Similarly (and this was the situation for the Reds in the bottom of the sixth inning last night), when a team has runners on first and second base and one out, their run expectation is 0.88. A team with runners on second and third with two outs sees their run expectation plummet to 0.57.
Those numbers conclusively demonstrate the folly of *successful* sacrificed outs. Obviously, when a team attempts and fails at a sacrificing an out, it cuts (dare I say, slices) their run expectancy even more. This isn’t to say that sacrifice bunting never pays off. Of course it does. It’s just that not bunting pays off more often.
Again, these numbers aren’t sabermetric hocus-pocus. It’s simple addition and division based on the actual games that have been played this season. Run expectancy numbers are real and up-to-date.

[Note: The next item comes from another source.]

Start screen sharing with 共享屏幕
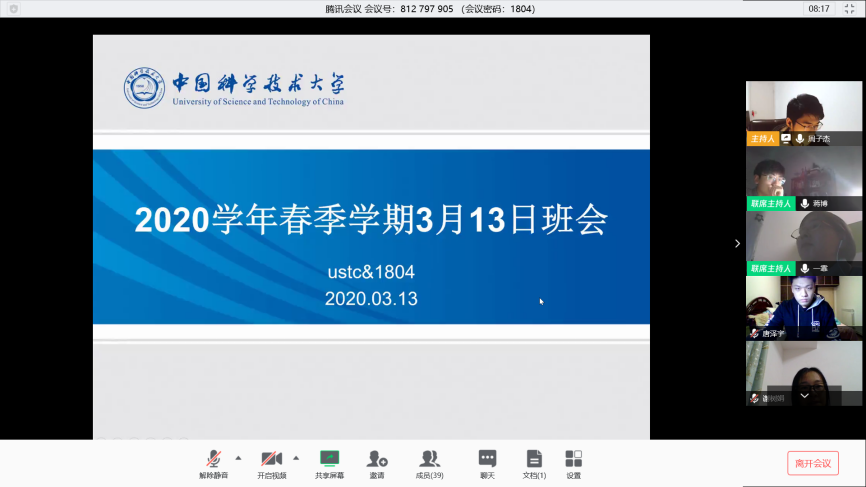This screenshot has width=866, height=487. point(329,462)
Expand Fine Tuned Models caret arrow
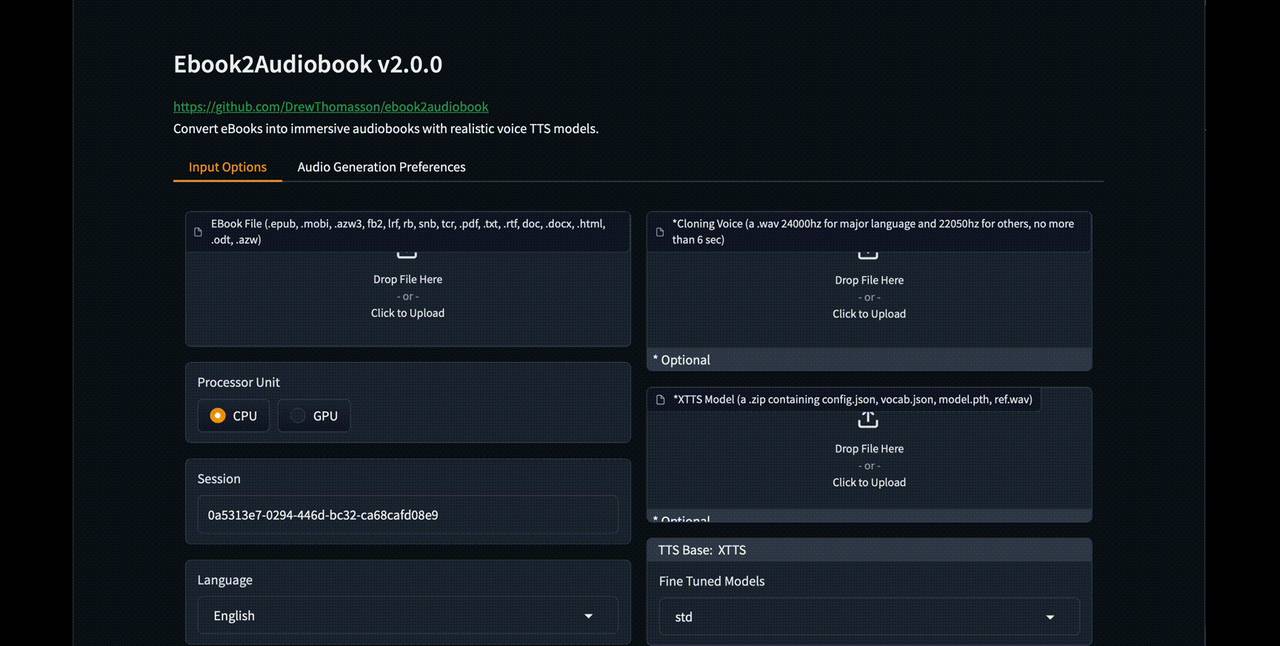Screen dimensions: 1280x646 tap(1050, 618)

Of course, one of the special joys of having your team managed by the personification of Old School is experiencing one such ill-considered sacrifice after another. Dusty Baker is a serial sacrificer. The Reds, in fact, lead the galaxy in sacrifice bunts with 76. The next closest team has 61. And that number — amazingly — doesn’t count the failed attempts. The bad bunts resulting in a force-out. The worse foul bunts for strike three. The even worse bunts that result in double plays. And anyone who has watched Dusty Baker’s team try to get bunts down this year can attest, there have been all too many of those agonizing failures.
Back to last night’s mass grave of sacrifice outs — Dusty Baker’s archaic strategies cost the Reds at the margin several times. For example, in the 15th inning, Baker had Brandon Phillips, a hitter with 18 home runs and 23 doubles this year (and more astonishingly, one of each already in that game!), sacrifice his out for a base. To repeat, the Reds gave up the out of a player with 100 RBI for a single base advance. In the 14th inning, Baker ordered Devin Mesoraco to give up his out to bring up light-hitting Jack Hannahan, who promptly hit into an inning-ending, momentum-crushing, double play.
But Baker’s most egregious strategic failure (and superlatives are treacherous where Dusty is involved) took place in the bottom of the sixth inning. With the score tied, Bronson Arroyo was due to hit with runners on first and second and already one out. Arroyo had given up a run in the top half of the sixth and was likely to pitch one more inning at most. The at bat presented the perfect opportunity to have Ryan Ludwick or Devin Mesoraco come in to face either the fading and vulnerable Shelby Miller or the lefty Randy Choate who was warming up in the bullpen. Checkmate.
I think you know how this ends by now. Baker not only kept Arroyo in the game, but ordered him to sacrifice his out, moving the go-ahead run into scoring position from, um, scoring position. With the Reds’ precious second out now given up for basically nothing, Shin-Soo Choo faced left-handed kryptonite at the plate. He grounded out, weakly.
The bottom line is that the Cincinnati Reds entrust in-game strategy to a manager who simply doesn’t seem to understand the basic probabilities of the sport. In the face of mountains of readily available data, Dusty Baker repeatedly takes steps that make it less likely that his team will win games.
At GABP, most fans continue to enthusiastically applaud their team’s death by a thousand cuts. Instead, they should boo the out-of-date and truly torturous practice of the sacrifice bunt. But then again, it’s not the average fan’s responsibility to understand the intricacies of baseball strategy, it’s the team manager’s job. After all, in ancient China crowds reportedly loved the horrific spectacle.